EXCERPT PROVIDED

== Segment start ==

Convolutional Neural Network (CNN)
What is a CNN?
A Convolutional Neural Network (CNN or ConvNet) is a type of fully connected deep learning neural network. The network’s name originates from the convolution mathematical operation in place of general matrix multiplication in at least one layer.
With the inclusion of convolutional layers, the CNN design more closely resembles a living organism’s vision processing. Research by neurophysiologists David H. Hubel and Torsten Wiesel on the visual cortexes of cats and monkeys showed individual neurons respond to small regions of the visual field. They also determined that fields of each individual neuron had overlap and varied sizes.
CNN’s were then developed with this concept in mind. For example, Convolution Layers will not look at an image of 100 x 100 pixels; instead, they will look at a window of 10 x 10 pixels. The CNN will scan the window across the image incrementing by one pixel to the right across the image then moving one pixel down. This process repeats until the entire image has been scanned. Each window processed by CNN is replicating the firing of a neuron in the visual cortex.
The returns from each node in the Convolution Layer are then passed into the Pooling Layer. In this layer, the outputs from the nodes are then compared to the adjacent nodes to influence the output of this layer. The Pooling process emulates the overlapping fields in the visual cortex.
The output from the Pooling Layer can then be passed into subsequent Convolution Layers followed by a Pooling Layer. This will refine the data from the image into smaller and smaller segments. After moving through all the paired Convolution and Pooling Layers, a Fully-connected Layer is used to combine the output from all the nodes. This is the layer that will statistics and weights to give the probabilities for each possible output.
How to build a basic CNN?
Now that we understand the basic layers of a CNN, we can build out the structure. In this example, we will use Python3 and the Keras library. Python is the most popular language for AI, and Keras is one of the more popular API which uses a TensorFlow backend. We will not go over processing the dataset, but we can assume that we have a set of images of the same size which would fall into binary subsets.
|from keras.preprocessing.image import ImageDataGenerator
from keras.preprocessing.image import img_to_array, load_img
from keras import layers, models, optimizers
from keras import backend as K
from sklearn.model_selection import train_test_split
The first step will be to initialize the model. The Sequential model in Keras is a linear stack of layers, and it will have the functions to be able to add and hold the different layers, configure the training process, perform the training, and evaluate input.
model = models.Sequential()
Now we can start adding the layers. Since this example is for an image, and images are 2-dimensional, we will want to add a Conv2D layer. This will then need to be followed by a Pooling layer
input_shape=(img_width, img_height, 3),
Additional sets of layers can be added, and parameters can be altered in each layer. Each additional layer will help with increasing accuracy. However, the more layers added, the more complex the CNN. The time it takes to train the CNN will increase as the complexity increases. There will reach a point where additional layers will not improve the test error during training. Though this is a much more complex topic. For this example, we will just copy the above to create three layers.

== Segment end ==

QUESTIONS TO ANSWER
(a) Answer these questions using the text on convolutional neural networks:
(i) Which two neurophysiologists studied the visual cortexes of cats and monkeys?
(ii) In the example, what window size do Convolution Layers look at instead of an image of 100 x 100 pixels?
(iii) Which library does the build example use alongside Python3?
(b) Continue the text on convolutional neural networks from its last sentence.
The lines after this point are separate material, unrelated to the text on convolutional neural networks.

SUPPLIED INFORMATION
== Segment start ==

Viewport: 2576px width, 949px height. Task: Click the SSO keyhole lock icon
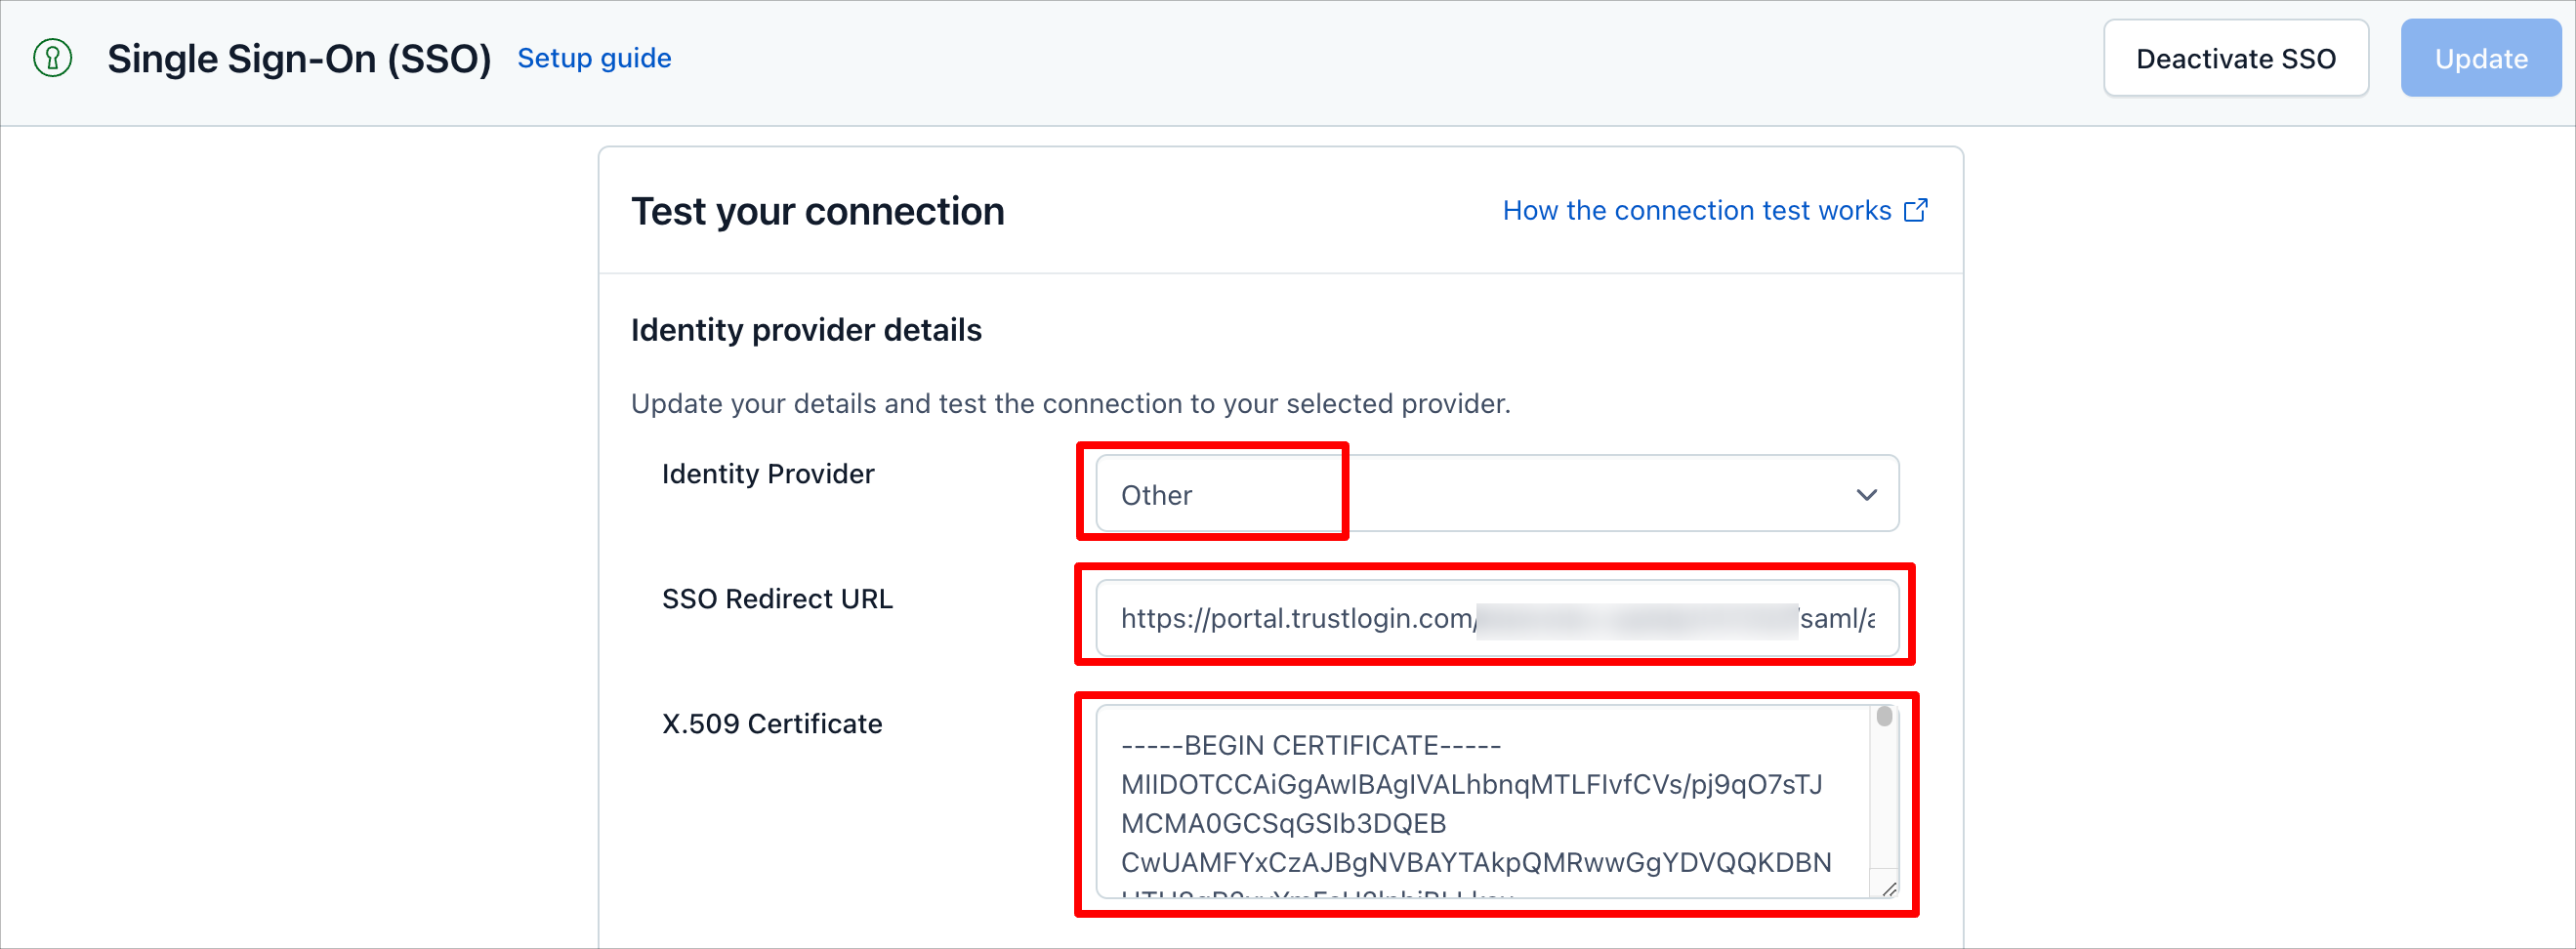[x=53, y=58]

== Segment end ==

ANSWER SECTION
(a)
(i) David H. Hubel and Torsten Wiesel
(ii) 10 x 10 pixels
(iii) Keras

(b)
Now that we have multiple layers1, we can now flatten the output from our layers and compile our model.
You now have a Conv2D NN with three layers which is ready for you to train with your data set.
Where can you use a CNN?
The first application of a CNN which should come to mind is image recognition. CNNs were designed to replicate how the visual cortex functions, so this is the most logical use for the network. CNNs can be trained to look for specific objects in an image. If you had a set of images containing pictures of cats and dogs, the network could be trained to identify if the subject of the image was a cat or dog and sort it into the correct subset. With the labeled images, a search feature could be enhanced to return more accurate results on any unlabeled images.
To take this a step further, CNN could be employed for facial recognition. Multiple smartphone manufacturers have applied a CNN to create the various Face Unlock features for their devices, and Facebook uses CNNs to create the suggested labels in the photo albums. CNNs can even analyze the features of a human face with enough detail to give a prediction of the emotion displayed regardless of the individual in the image.
Most people will also have encountered CNN with their mobile banking apps. They are used for character recognition in mobile check deposits. CNN has trained to identify the data on the check and verify the amount field. The same principle is applied to the digitalization of documents in the legal, insurance, and medical fields.
CNNs have more uses in the medical field outside of digitizing written medical records. Many advances in the medical field can be attributed to the use of CNNs process the data from MRI or CT scans. In November of 2018, Frontier Science released a report on the process of using a CNN to predict the likelihood of mild cognitive impairment progressing to Alzheimer’s[i] with a 73.04% accuracy. These same concepts have been applied to predict cancer and assist with the diagnosis of multiple different diseases.